Se o brasileiro lê pouco, imagine ir ao teatro. Segundo um estudo do Instituto Pró-Livro (IPL), 44% dos nossos concidadãos não têm o hábito de ler livros. Os que leem são agora 55%. Os que vão ao teatro não estão contados em pesquisa. E quando o teatro leva a literatura aos palcos, desconhecemos ainda mais.

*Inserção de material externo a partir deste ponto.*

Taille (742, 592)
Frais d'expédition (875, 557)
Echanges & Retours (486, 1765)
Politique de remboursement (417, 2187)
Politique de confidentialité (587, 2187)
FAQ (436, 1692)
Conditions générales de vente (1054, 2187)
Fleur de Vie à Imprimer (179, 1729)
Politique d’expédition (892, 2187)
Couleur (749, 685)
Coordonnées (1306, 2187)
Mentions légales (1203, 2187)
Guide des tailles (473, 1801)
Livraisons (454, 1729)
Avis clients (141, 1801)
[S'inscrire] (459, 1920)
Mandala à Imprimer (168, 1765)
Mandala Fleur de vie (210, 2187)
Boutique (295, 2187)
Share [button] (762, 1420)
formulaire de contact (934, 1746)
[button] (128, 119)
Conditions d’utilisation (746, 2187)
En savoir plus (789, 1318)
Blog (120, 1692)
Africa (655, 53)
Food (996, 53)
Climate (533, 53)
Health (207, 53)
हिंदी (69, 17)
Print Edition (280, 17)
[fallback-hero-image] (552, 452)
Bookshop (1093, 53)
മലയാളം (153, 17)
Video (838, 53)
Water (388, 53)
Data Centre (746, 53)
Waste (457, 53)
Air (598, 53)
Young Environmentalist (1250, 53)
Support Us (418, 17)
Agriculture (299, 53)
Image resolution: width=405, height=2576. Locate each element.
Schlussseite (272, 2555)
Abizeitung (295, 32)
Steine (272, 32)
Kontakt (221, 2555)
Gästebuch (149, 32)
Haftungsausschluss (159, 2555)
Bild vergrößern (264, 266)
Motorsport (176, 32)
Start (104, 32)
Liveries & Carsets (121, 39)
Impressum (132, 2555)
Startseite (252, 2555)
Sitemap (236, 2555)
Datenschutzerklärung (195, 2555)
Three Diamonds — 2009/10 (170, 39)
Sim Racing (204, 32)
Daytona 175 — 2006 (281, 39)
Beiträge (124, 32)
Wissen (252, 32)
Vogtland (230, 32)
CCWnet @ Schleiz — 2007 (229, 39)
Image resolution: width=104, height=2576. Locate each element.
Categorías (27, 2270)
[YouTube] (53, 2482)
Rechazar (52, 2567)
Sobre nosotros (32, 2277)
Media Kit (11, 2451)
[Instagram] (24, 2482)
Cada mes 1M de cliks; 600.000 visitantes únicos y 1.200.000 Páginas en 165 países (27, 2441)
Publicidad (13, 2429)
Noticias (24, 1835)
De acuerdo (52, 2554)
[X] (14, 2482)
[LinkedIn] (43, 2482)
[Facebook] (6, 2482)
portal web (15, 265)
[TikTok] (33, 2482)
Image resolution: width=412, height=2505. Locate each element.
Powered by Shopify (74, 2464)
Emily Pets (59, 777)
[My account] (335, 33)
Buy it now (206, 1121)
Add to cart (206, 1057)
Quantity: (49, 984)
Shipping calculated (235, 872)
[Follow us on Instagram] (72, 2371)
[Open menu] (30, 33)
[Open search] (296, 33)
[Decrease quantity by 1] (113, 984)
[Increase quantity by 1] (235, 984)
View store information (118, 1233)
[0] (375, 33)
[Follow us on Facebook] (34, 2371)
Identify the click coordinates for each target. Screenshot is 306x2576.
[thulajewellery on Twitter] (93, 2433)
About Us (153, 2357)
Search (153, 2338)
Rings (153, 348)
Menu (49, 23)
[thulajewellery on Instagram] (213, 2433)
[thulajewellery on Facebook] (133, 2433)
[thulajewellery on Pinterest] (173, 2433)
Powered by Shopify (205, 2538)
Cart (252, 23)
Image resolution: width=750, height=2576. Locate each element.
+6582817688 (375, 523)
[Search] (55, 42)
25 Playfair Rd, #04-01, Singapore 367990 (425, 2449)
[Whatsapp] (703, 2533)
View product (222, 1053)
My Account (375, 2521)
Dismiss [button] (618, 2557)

O Serviço Social do Comércio (Sesc) encomendou uma pesquisa a fim de conhecer os hábitos culturais do brasileiro e obteve, assim, números impressionantes: o desinteresse pelo teatro ganha do aspecto “custo da peça”; o hábito de ver televisão (ou ficar em casa) ganha em disparado do “deslocar-se para assistir algo”, mais até do que um filme ou uma novela fora de casa. De 2013, os números estão no site do Serviço, onde se sabe que 51% dos pesquisados não estão dispostos a nenhuma atividade cultural nos fins-de-semana.
…89% dos pesquisados nunca foram a um concerto de ópera ou música clássica em sala de espetáculo e 83% em qualquer outro local; 75% nunca foram a espetáculos de dança ou balé no teatro; 71% nunca estiveram em exposições de pintura, escultura e outras artes em museus ou outros locais e 70% nunca foram a uma exposição de fotografia. Além disso, outras atividades, como ver uma peça de teatro em qualquer local (61%), a uma peça no teatro (57%) e a um show de música em uma sala de espetáculo foram outras atividades cuja maioria dos entrevistados afirmou nunca ter realizado.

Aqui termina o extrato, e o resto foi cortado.